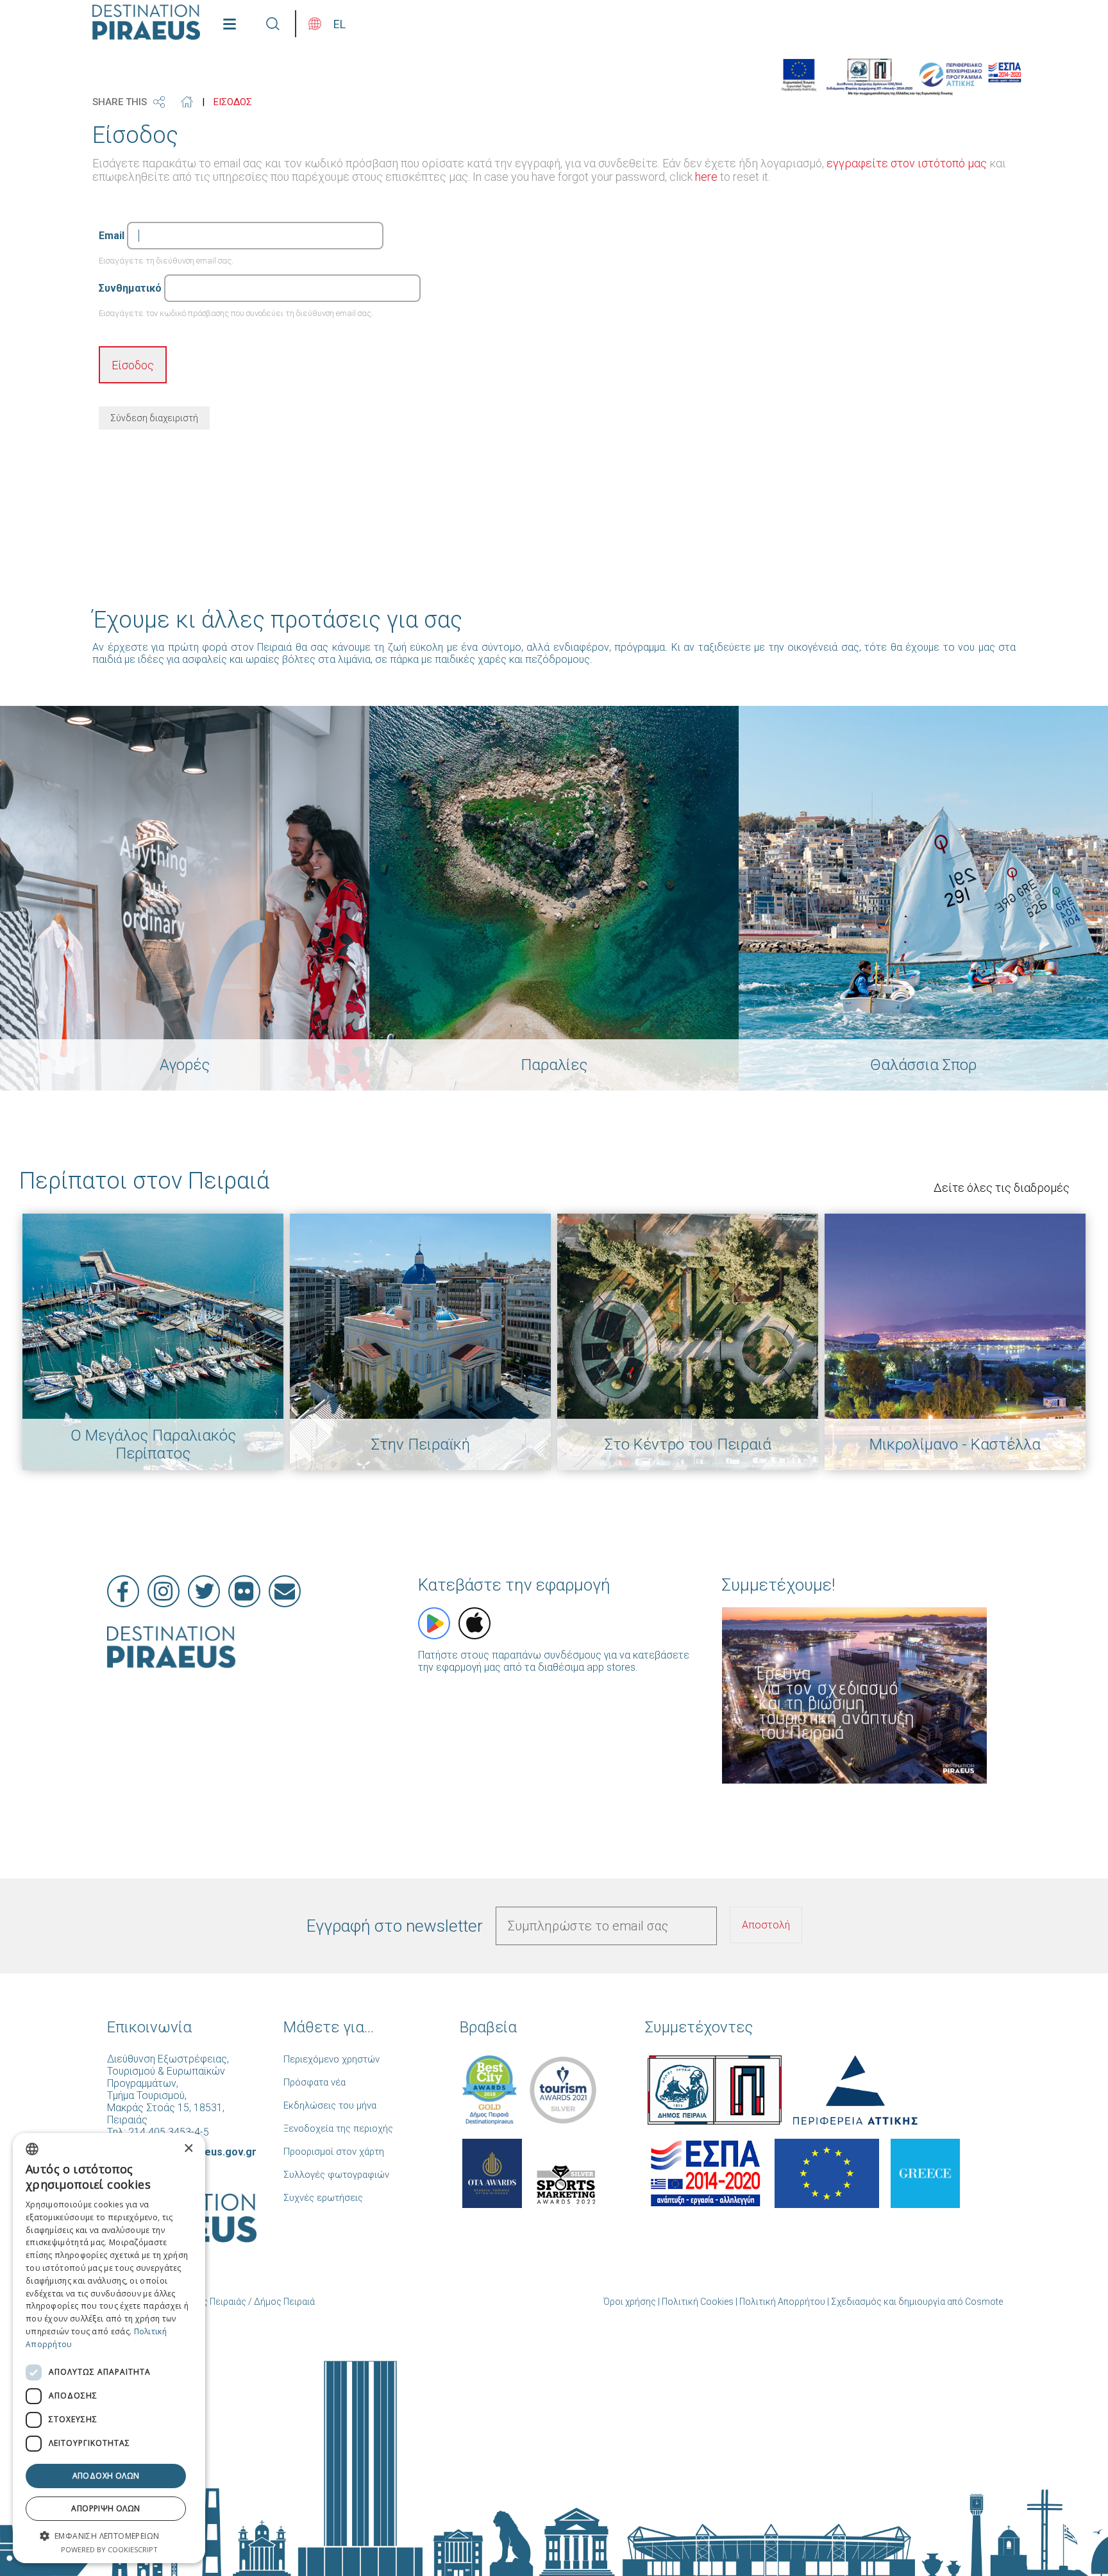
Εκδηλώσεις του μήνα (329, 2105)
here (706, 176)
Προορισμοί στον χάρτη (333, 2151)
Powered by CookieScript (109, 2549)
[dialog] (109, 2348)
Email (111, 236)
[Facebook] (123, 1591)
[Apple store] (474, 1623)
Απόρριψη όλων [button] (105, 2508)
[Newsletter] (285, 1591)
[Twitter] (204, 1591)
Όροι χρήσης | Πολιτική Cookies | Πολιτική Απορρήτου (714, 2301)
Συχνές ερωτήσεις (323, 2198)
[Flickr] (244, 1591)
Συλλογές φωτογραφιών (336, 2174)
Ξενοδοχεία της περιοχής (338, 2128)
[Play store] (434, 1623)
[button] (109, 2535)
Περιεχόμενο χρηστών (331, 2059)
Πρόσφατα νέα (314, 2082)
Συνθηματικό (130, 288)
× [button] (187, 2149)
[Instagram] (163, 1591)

Exercise:
Print the data above exactly; drop every picture.

Reply to the exercise:
Εκδηλώσεις του μήνα (329, 2105)
here (706, 176)
Προορισμοί στον χάρτη (333, 2151)
Powered by CookieScript (109, 2549)
[dialog] (109, 2348)
Email (111, 236)
[Facebook] (123, 1591)
[Apple store] (474, 1623)
Απόρριψη όλων [button] (105, 2508)
[Newsletter] (285, 1591)
[Twitter] (204, 1591)
Όροι χρήσης | Πολιτική Cookies | Πολιτική Απορρήτου (714, 2301)
Συχνές ερωτήσεις (323, 2198)
[Flickr] (244, 1591)
Συλλογές φωτογραφιών (336, 2174)
Ξενοδοχεία της περιοχής (338, 2128)
[Play store] (434, 1623)
[button] (109, 2535)
Περιεχόμενο χρηστών (331, 2059)
Πρόσφατα νέα (314, 2082)
Συνθηματικό (130, 288)
× [button] (187, 2149)
[Instagram] (163, 1591)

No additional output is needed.